Even then, it probably isn't a supported configuration. Two
systems trying to access the same file system have no way
of knowing today what modification the other system has made
to the file system. The buffer caches of the two systems
won't be consistent with respect to each other. It is only
a matter of time before one system think the file system
has become corrupt from the other changing it.
The current implementation of mount, might have checks to
prevent multiple read/write mounts anyway. I think the
file system is written as being "dirty" when mounted so
that if the system crashes an fsck will be forced (for
UFS only obviously). The other system will see a dirty
file system and not want to mount it. You can override
that with an option, but you should expect one or both
systems to panic eventually with file system inconsistencies.

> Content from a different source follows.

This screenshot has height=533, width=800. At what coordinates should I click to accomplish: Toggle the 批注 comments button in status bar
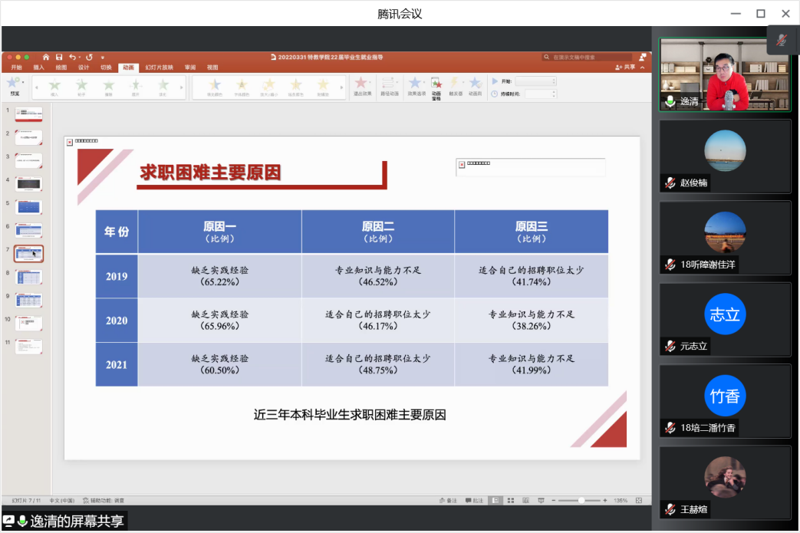[x=473, y=501]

By mounting both read-only, nothing is allowed to change,
so there shouldn't be any inconsistencies. The problem
here simply the one of having multiple SCSI initators on
a common bus. ASE takes care of this, but it may include
special driver bits (I've never looked closely).
You might be able to partition a logical unit and have the
two systems mount separate non-overlapping partitions, but
this may still have the multi-initiator problem. Software
that does its own locking to ensure consistency might also
be able to have multi-access.
-------------------------------------------------------------------
From: "Jonathan B. Craig" <jcraig_at_i2k.net>
Take a backup because you will diffently clobber your system. Both
systems will store the superblock and be unable to tell the work that
the other system is doing. Now, if you have the DECsafe ASE (failover)
software you may be aware of the DECsafe TrueClusters that will be
available soon. This product will allow both system to mount at the
same time but will require the PCI Memory Channel hardware (2 systems
approx 8-10K). This is done by running a NFS like mount accross the
PCI Memory Channel card giving you 100MB access with very low latency.
If you have the hardware to test one thing I thought to try would be to
mount the system "READ-ONLY" on one server and Full access on the other.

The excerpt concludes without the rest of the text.